We note the recent article in Jane’s Defence Weekly of the decision by the UK MoD to extend the life of the RAFs fleet of 14 Lockheed Martin C-130J/C-130J 30 Hercules transport aircraft by a further five years to 2035. Marshall Aerospace and Defence Group (MADG) has begun the work required to extend the life of the Hercules fleet.
In addition to recent contract wins, we also view this announcement as good news, extending the life of what has been a significant programme for the business. While we are leaving estimates unchanged, we reiterate our valuation per NVPO share at 532p, which represents a near 64% premium to the last average share price trade.
MADG, a specialist system engineering and project management business, had originally secured a contract to provide whole-life maintenance/support for the Hercules fleet in 2006. This latest announcement represents the second time that the life span of the RAFs Hercules fleet has been extended - the previous occasion being within the 2015 Strategic Defence and Security Review, from 2022 to 2030.
The work necessary for prolonging the life of the fleet includes the replacement of the centre-wing box (CWB).
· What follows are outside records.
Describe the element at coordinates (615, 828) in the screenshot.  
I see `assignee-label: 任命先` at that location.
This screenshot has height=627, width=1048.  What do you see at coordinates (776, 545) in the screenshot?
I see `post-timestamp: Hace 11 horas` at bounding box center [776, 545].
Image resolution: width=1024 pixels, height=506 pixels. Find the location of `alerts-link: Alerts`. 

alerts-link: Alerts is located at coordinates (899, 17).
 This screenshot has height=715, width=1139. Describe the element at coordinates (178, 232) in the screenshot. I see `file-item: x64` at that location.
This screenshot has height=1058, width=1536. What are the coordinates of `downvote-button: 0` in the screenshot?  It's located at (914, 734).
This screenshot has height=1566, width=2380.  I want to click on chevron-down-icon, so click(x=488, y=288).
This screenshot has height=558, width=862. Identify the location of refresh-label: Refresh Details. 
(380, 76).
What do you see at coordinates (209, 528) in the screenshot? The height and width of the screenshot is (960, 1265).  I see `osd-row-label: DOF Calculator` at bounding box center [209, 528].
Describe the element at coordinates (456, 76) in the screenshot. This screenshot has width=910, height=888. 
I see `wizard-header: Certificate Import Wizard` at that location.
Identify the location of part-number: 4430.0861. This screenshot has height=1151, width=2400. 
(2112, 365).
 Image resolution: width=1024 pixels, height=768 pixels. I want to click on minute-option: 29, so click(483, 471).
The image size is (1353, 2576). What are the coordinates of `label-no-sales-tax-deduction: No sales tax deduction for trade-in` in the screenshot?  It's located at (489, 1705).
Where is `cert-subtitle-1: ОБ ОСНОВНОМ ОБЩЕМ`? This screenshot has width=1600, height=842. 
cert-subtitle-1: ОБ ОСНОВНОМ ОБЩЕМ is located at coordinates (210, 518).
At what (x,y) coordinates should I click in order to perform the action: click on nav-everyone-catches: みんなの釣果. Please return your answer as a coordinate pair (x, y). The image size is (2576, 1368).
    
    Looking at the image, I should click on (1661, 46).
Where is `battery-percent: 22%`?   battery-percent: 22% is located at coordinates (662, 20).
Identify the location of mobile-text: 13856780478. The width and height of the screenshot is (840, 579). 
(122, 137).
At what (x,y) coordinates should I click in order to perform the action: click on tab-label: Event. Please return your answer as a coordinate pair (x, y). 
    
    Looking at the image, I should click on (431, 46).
This represents part of the wider £350m investment budgeted by the MoD in the Hercules fleet and announced in September 2016. The expenditure will be split into £200m on key components (including the CWB) to extend the aircraft’s life and a further £150m of upgrades to enhance its capabilities. In comparison with its ultimate replacement, the Airbus A400M, the Hercules benefits from an ability to take off and land on short runways and this is operationally invaluable.
Like any project work, revenues are likely to be ‘lumpy’ in nature. Yet, we also note the steady improvement in the division’s book-to-bill ratio (excluding the Hercules Integrated Operational Support (HIOS) contract with the UK MoD), which rose to 2.51:1 in 2018 from 1.27:1 in 2017. This provides work to keep more of the hangars busy at any one time.
Looking ahead, we anticipate that the next trading update for Marshall of Cambridge will be in September, following the Interim results from its 65%-owned quoted subsidiary, Marshall Motor Holdings PLC (MMH).
Our FY19 and FY20 estimates are unchanged following this announcement, as the work will be performed over the medium term, mostly beyond the scope of our current estimates. However, in terms of sentiment and future earnings visibility the announcement clearly represents good news for MADG.
We retain our valuation of 532p per NVPO share.